When I build my SelectQuery in Drupal, Drupal ignores the double quotes no matter how I try to escape them:
// Create select query to video database
$query = new SelectQuery('bocc_meeting', 'bocc_meeting', Database::getConnection('default', 'video'));
// Columns to select
$query->fields('bocc_meeting', array("\"meeting_Title\"", "\"meeting_Date\""));
$query->orderBy("\"meeting_Date\"", 'DESC');
return $query->execute()->fetchAll();
gets me:
PDOException: SQLSTATE[42703]: Undefined column: 7 ERROR: column bocc_meeting.meeting_title does not exist LINE 1:
SELECT bocc_meeting.meeting_Title AS meeting_Title, bocc_mee... ^:
.
SELECT bocc_meeting.meeting_Title AS meeting_Title, bocc_meeting.meeting_Date AS meeting_Date FROM {bocc_meeting} bocc_meeting ORDER BY "meeting_Date" DESC;
Array ( )
in get_video_list() (line 69 of ...).
Notice that my column names are unquoted, except in the ORDER BY clause, where the double quotes appear correctly.

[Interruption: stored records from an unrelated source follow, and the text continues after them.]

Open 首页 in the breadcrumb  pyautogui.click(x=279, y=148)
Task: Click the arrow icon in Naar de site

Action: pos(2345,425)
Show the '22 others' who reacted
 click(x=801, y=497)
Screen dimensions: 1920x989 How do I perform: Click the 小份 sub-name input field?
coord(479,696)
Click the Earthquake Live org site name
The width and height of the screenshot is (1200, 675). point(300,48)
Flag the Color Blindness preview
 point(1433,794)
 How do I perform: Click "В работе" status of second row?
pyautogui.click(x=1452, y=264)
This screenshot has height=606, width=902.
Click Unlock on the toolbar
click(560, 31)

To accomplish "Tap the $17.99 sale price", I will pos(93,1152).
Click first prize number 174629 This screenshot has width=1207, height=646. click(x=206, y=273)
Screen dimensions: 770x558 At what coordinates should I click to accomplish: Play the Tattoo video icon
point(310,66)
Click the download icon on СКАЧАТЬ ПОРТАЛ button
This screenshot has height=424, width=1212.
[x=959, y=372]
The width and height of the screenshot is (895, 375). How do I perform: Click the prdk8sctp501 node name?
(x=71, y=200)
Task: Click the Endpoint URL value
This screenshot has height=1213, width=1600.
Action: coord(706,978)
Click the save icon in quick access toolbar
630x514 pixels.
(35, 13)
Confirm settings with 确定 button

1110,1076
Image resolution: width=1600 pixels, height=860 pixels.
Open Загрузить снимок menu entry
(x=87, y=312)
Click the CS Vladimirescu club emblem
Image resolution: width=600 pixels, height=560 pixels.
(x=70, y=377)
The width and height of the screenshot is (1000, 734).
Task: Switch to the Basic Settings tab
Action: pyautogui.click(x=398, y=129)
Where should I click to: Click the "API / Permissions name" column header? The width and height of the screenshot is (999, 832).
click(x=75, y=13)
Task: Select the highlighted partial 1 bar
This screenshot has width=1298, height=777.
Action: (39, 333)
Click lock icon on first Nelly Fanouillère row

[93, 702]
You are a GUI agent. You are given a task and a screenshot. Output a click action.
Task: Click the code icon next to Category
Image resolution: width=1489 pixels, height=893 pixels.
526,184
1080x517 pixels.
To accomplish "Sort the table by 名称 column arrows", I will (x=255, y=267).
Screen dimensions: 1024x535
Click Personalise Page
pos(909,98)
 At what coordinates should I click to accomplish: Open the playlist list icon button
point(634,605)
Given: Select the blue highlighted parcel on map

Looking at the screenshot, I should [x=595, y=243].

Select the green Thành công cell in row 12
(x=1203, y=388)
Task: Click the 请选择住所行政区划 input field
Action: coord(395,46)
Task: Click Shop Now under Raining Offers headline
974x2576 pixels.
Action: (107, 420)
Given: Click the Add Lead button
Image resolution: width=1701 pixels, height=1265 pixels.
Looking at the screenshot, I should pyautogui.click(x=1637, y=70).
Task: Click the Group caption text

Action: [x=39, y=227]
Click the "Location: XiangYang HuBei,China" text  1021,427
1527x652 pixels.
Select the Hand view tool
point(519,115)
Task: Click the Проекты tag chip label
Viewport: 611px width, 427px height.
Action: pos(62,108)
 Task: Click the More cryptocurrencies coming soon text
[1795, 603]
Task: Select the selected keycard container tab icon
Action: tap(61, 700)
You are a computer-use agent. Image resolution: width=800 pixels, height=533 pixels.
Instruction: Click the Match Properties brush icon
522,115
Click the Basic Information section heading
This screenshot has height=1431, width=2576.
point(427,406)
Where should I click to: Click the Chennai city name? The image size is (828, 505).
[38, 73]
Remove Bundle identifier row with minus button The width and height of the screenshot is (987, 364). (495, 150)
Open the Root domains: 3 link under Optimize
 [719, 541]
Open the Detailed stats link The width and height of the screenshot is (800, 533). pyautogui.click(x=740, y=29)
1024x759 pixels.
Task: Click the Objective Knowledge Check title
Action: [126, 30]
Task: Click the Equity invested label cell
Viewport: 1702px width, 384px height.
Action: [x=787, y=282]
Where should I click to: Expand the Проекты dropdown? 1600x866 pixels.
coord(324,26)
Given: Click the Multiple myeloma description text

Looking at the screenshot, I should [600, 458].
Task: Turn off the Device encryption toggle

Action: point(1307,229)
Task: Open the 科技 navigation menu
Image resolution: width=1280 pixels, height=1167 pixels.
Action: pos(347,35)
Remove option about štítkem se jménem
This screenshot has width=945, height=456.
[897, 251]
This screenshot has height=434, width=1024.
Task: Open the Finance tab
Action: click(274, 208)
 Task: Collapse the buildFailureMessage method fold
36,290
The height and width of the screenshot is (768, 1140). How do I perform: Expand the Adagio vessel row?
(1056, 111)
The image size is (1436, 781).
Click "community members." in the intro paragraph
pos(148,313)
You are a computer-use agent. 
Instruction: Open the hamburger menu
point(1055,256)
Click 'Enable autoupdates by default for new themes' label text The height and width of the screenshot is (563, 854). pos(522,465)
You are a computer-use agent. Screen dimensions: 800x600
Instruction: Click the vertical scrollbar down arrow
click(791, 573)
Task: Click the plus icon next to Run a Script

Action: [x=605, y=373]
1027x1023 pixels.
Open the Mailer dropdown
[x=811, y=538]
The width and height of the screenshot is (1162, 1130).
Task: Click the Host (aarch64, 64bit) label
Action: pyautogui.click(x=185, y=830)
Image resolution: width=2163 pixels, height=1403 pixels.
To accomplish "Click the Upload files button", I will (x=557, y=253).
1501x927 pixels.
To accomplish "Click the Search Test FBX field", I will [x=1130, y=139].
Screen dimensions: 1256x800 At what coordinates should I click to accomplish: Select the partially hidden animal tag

I've also tried single quotes on the outside with both escaped and unescaped double quotes. Same result.
Comments
Comment #1
pounardI think this is an issue for the Drupal project, wrong issue queue, re-assigning it.
Randomly setting the last stable, core people will categorize it right.
Comment #2
bendiy commentedI tracked this down to /includes/database/database.inc The escapeField() and escapeAlias() are removing the double quotes.
I've attached a patch that stops them from being removed. It probably has SQL injection written all over it, but I'm marking it as needs review.
According to the comments on escapeField():
That may be a better solution, force the PDO drive to double quote all field names, but I don't know where that setting would be made.
Comment #3
bendiy commentedAnd your hook_schema would look like:
That's single quote ('), double quote ("), column name, double quote ("), single quote ('). No escape slashes.
Comment #4
bendiy commentedAttached is a new patch that should address any SQL injection issues. It checks for double quotes at the start and end of the string. It then sanitizes the string the old way and if both quotes were there, it adds them back.
Comment #5
damien tournoud commentedYou are going to need to override those methods to the PostgreSQL-specific implementation. The base implementation is sane and should not be touched.
Comment #6
bendiy commentedI've moved them to the includes/database/pgsql/database.inc file so they are PostgreSQL-specific.
I know this has to go through 8.x, but could it be backported to D7 if approved?
Should another approach be taken to get support for this?
Thanks for the feedback.
Comment #7
bendiy commentedPatch attached.
Comment #8
bendiy commentedOh... and needs review.
Comment #10
bendiy commentedHere's a D8 version.
Comment #11
cweagansFixing tags per http://drupal.org/node/1517250
Comment #12
liam morlandTagging
Comment #13
valthebaldIMO it's better to leave field name in schema definition without double quotes
but add double quotes in escapeField()
This could make code a little bit safer, and allow the same schema work in both mysql and postgresql
Comment #14
valthebaldComment #15
bendiy commentedIMO that is a bad approach.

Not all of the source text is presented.